Non riesco ad afferrare le parole. La litania va avanti da ore, o almeno sembrano ore. Gakul da un colpetto a Giorgio, che ha chiuso gli occhi appoggiato al muro. Sento le articolazioni dolermi, ma non posso muovermi. E poi ho freddo. La sala è grande, e magnifica. Ma gelida. Guardo con cupidigia le coperte inutilizzate che sono beffardamente riposte a poca distanza distanza da me. Sembrano morbide e calde, ma sono intoccabili: sono destinate ai monaci. Lo sguardo spazia nella vasta sala all’interno del tempio di Tengboche: non c’è modo di abituarsi alla vivacità dei colori, all’accuratezza dei dettagli dei dipinti sulle pareti (direttamente sul legno), alla maestria che gli intagliatori hanno messo nel dar vita al mobilio che adorna l’interno dei monasteri. La cerimonia è cominciata un po’ di tempo fa, i turisti erano ammessi (ma non le foto): così noi tre e qualche altro curioso ci siamo disposti in modo ordinato in fondo alla sala. Dei larghi cuscini erano stati lasciati a terra ad uso dei visitatori, si vede che è abbastanza comune lasciare che i viaggiatori assistano a questi pezzetti di vita locale tra le montagne. Piano piano, i monaci hanno cominciato a fare la loro comparsa. Tirano fuori dei manoscritti, ognuno è seduto in un posto assegnato. Leggono, cantano. Questo suono indistinto, come un nebbioso rumore di fondo, riempie l’aria con le sue vibrazioni. Alcuni monaci hanno tra le mani quello che sembra essere un té caldo. Cerco di distrarmi dall’invidia, così mi concentro su un apprendista, che comincia pian piano a montare un altarino. È di una lentezza snervante. Gli oggetti che vi posa sopra sono innumerevoli: a un certo punto tira fuori uno spago e comincia a srotolarlo fino a raggiungere una colonna vicina. Non ne posso più. Concentro lo sguardo sul mio ginocchio, che sfiora quello di Giorgio. Una sorta di fonte di calore. Non sento più la litania, c’è solo questo minuscolo contatto umano a dare un po’ di sollievo dal freddo. La sala continua a risuonare delle loro incomprensibili parole, mentre il giovane monaco continua ad armeggiare intorno all’altarino. Mi rendo conto che è un momento unico, irripetibile. Sembra di essere in trance. Ma al tempo stesso lo odio. Finalmente un colpetto mi riporta alla realtà: sono quasi due ore che i monaci fanno seguire nenie ad altre nenie, e noi, sconfitti dal freddo e dalla stanchezza, decidiamo finalmente di alzarci. Gli altri visitatori sono scomparsi, devono aver perso interesse tempo prima.

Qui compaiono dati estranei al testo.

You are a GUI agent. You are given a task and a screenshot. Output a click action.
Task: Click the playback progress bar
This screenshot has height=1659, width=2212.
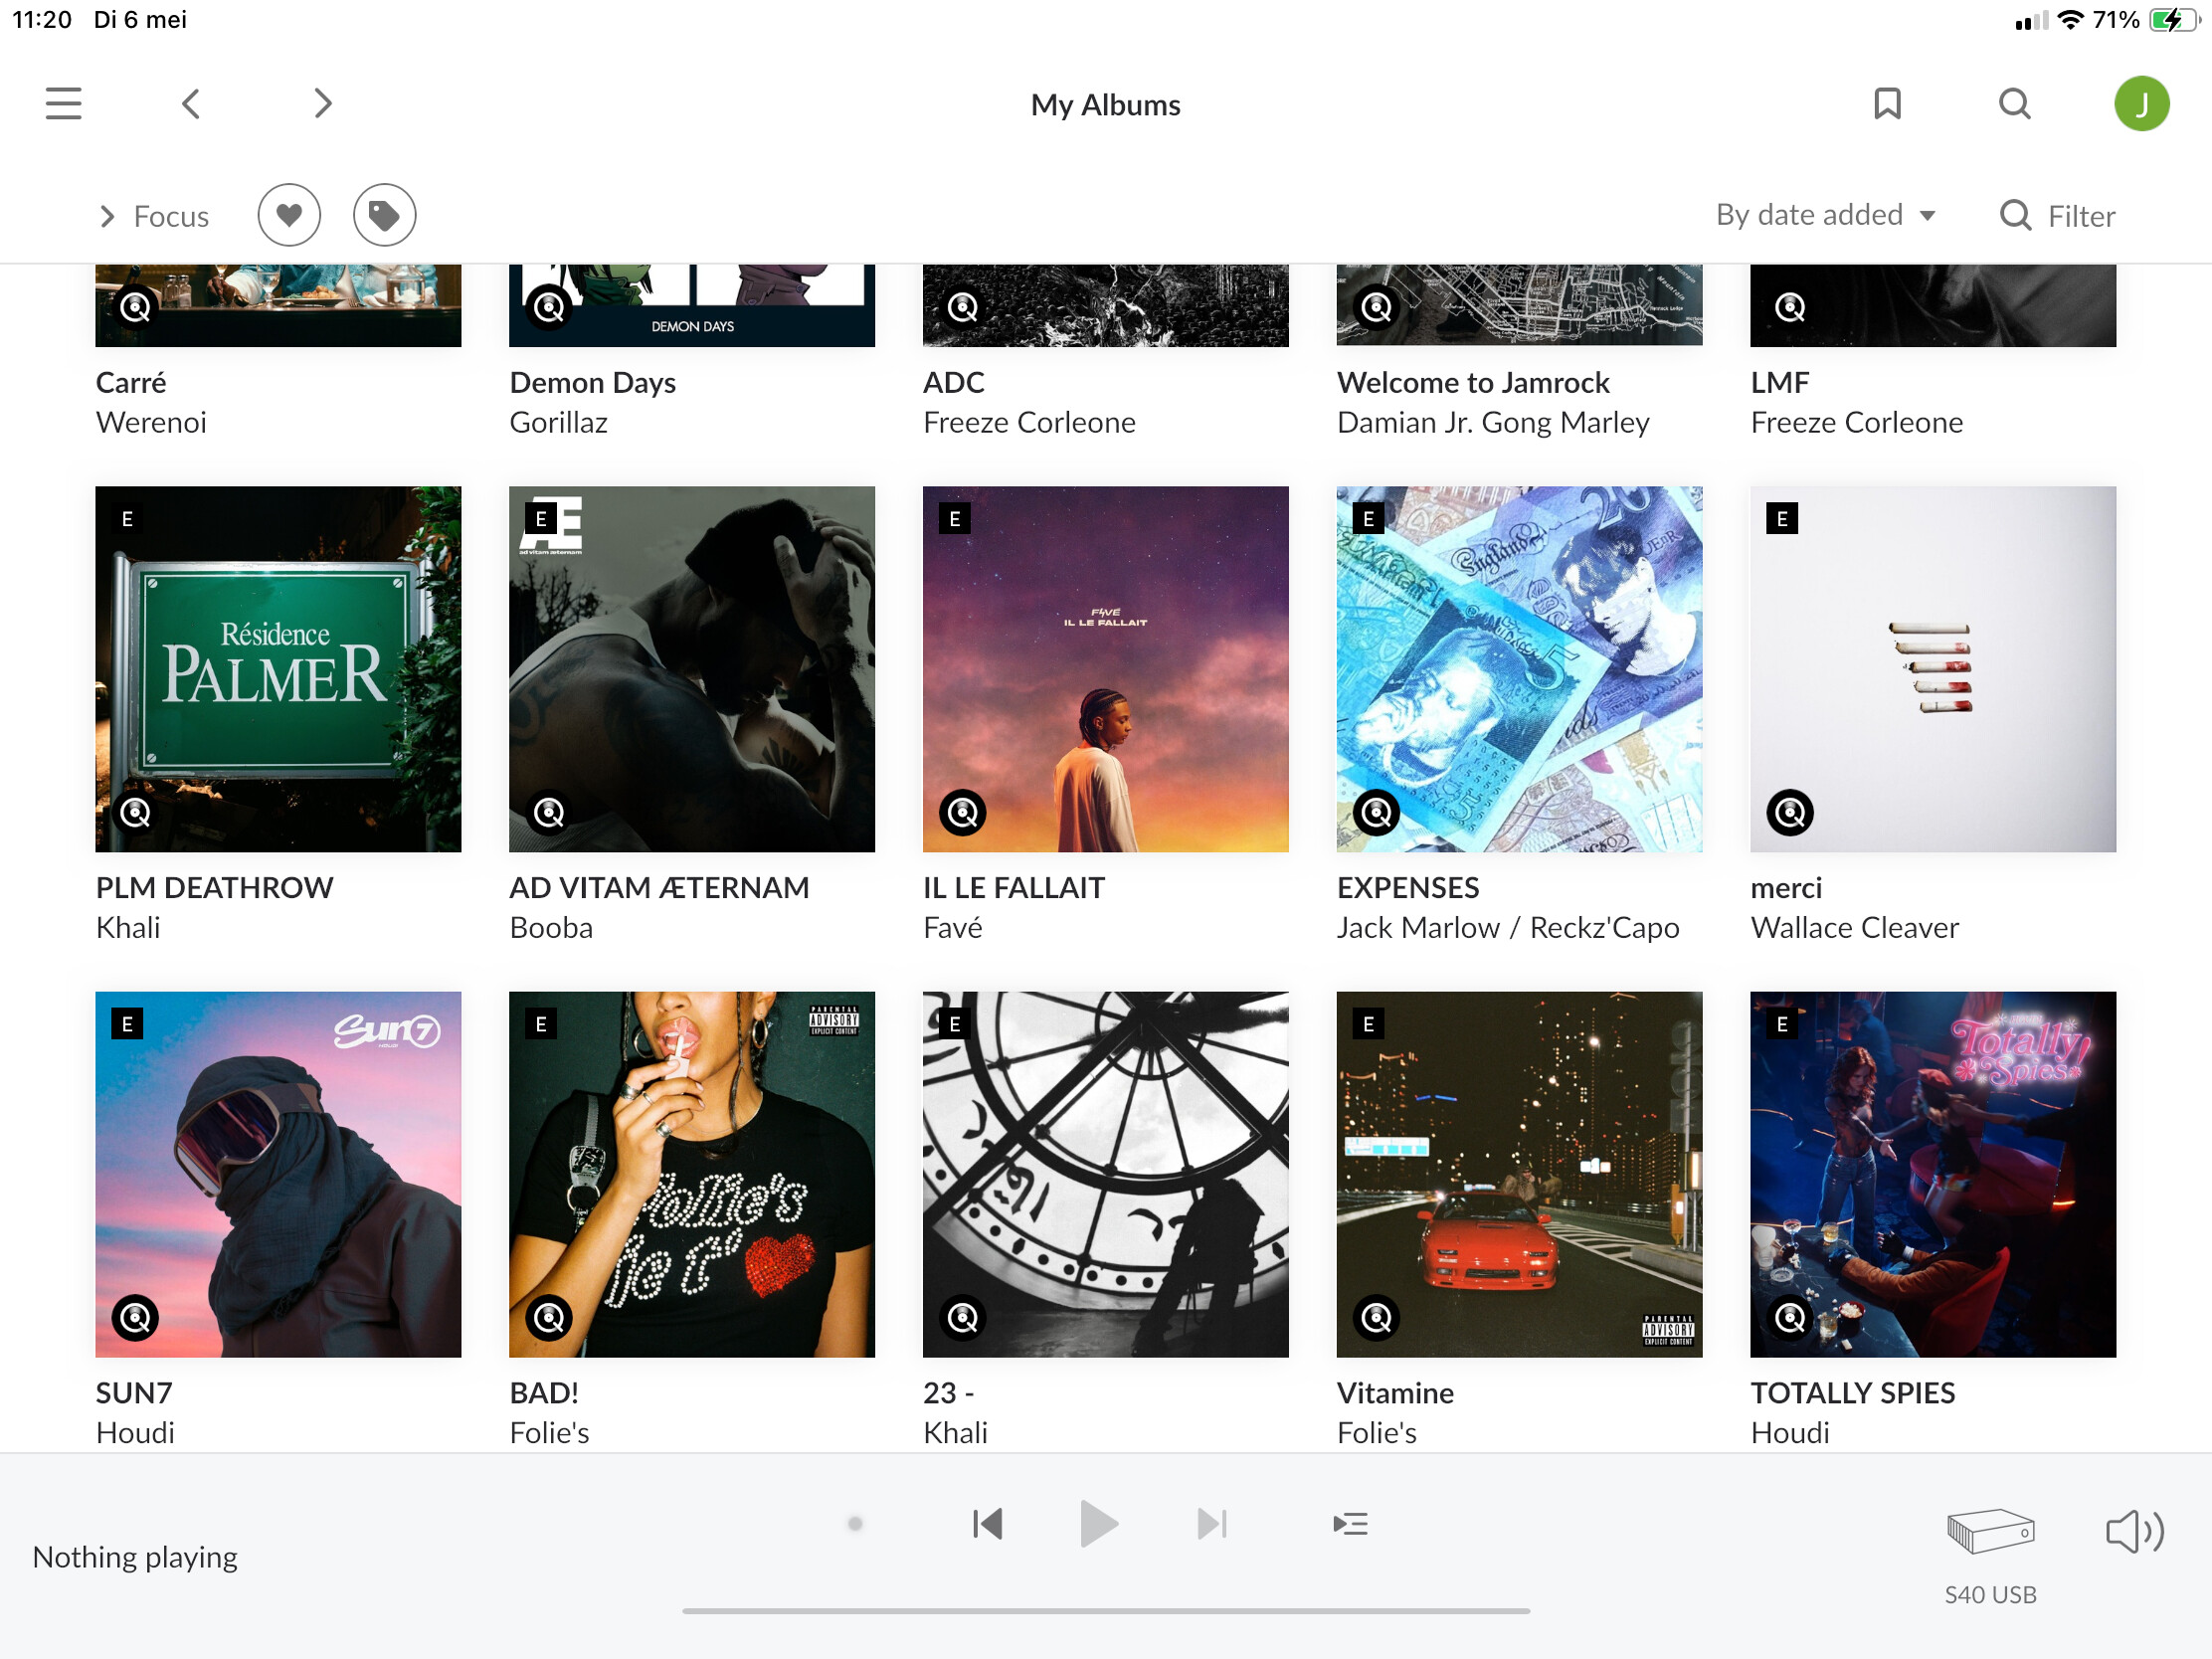pyautogui.click(x=1105, y=1611)
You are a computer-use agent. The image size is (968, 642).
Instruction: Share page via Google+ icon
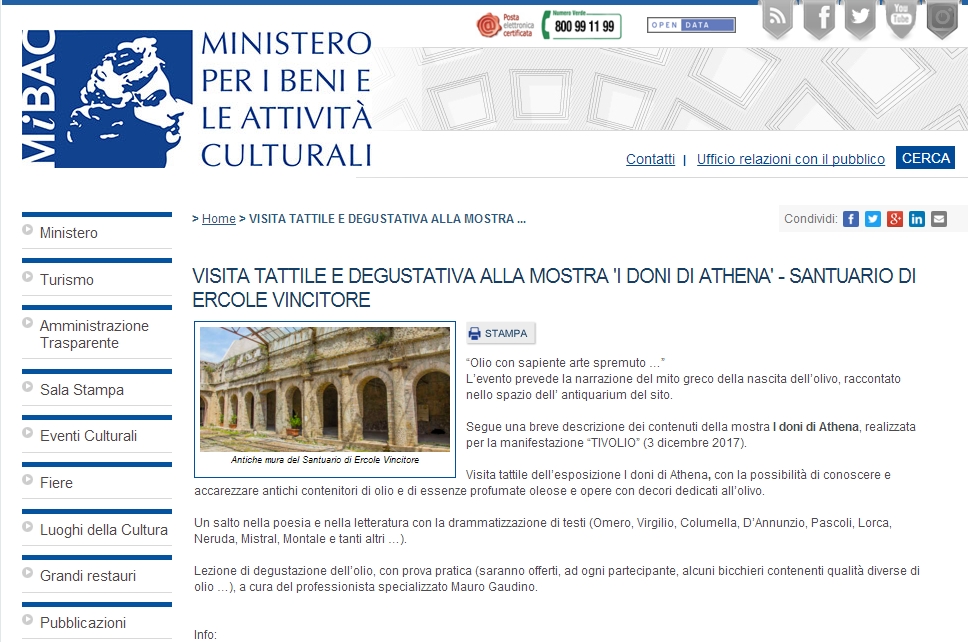895,219
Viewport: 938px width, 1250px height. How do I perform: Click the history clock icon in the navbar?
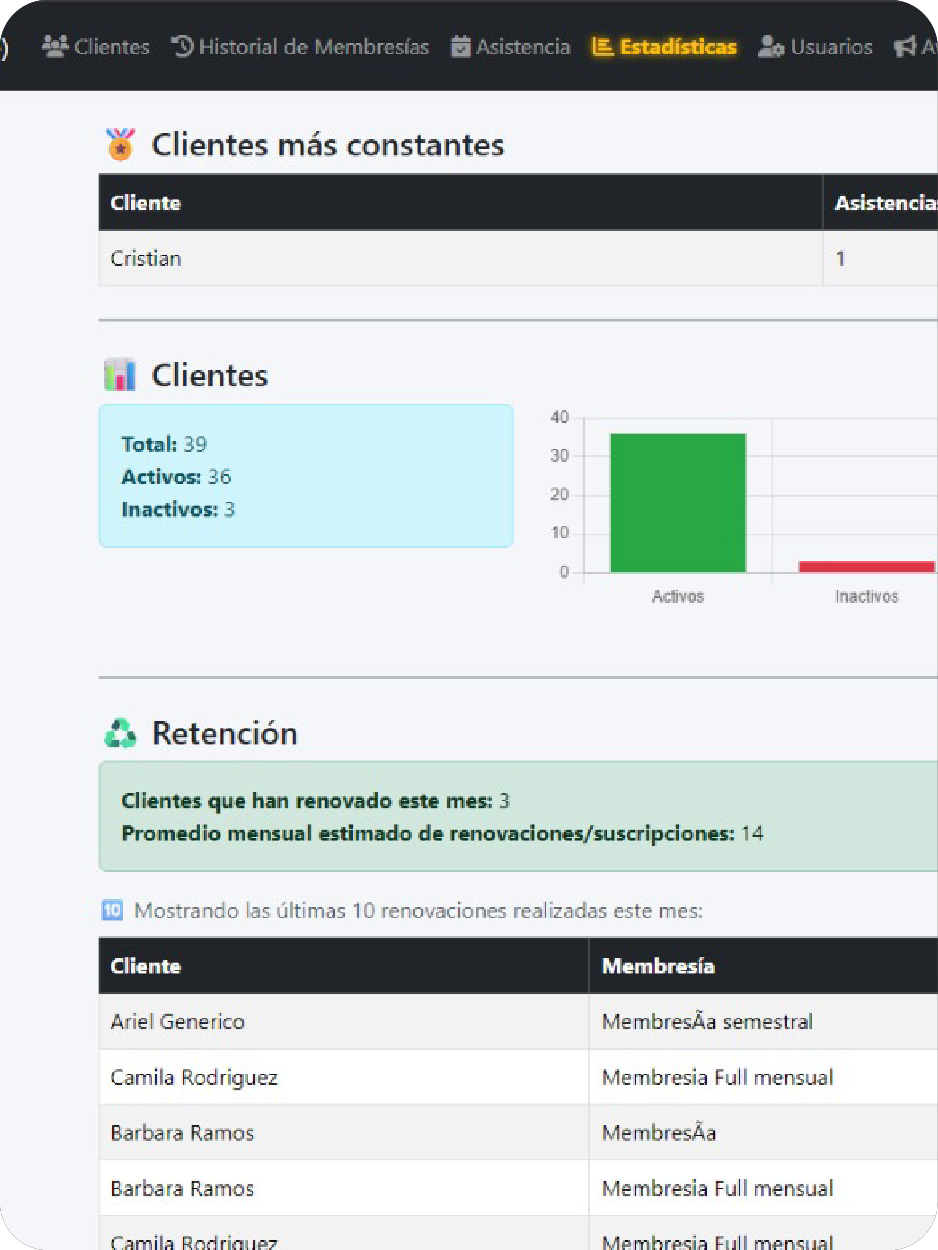pyautogui.click(x=183, y=46)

Guardo il monastero dalla camera del rifugio. Non c’è bagno, né riscaldamento, ma le finestre corrono sui due lati della stanza: davanti a noi il monastero, dietro le montagne. La luce entra in modo soffuso, coccolandoci. Tra poco sarà ora di cena, e sogno una zuppa calda a base di RaRa Noodles: sono dei noodles immagino preconfezionati, che dopo il freddo di oggi pomeriggio mi sembrano una leccornia raffinata.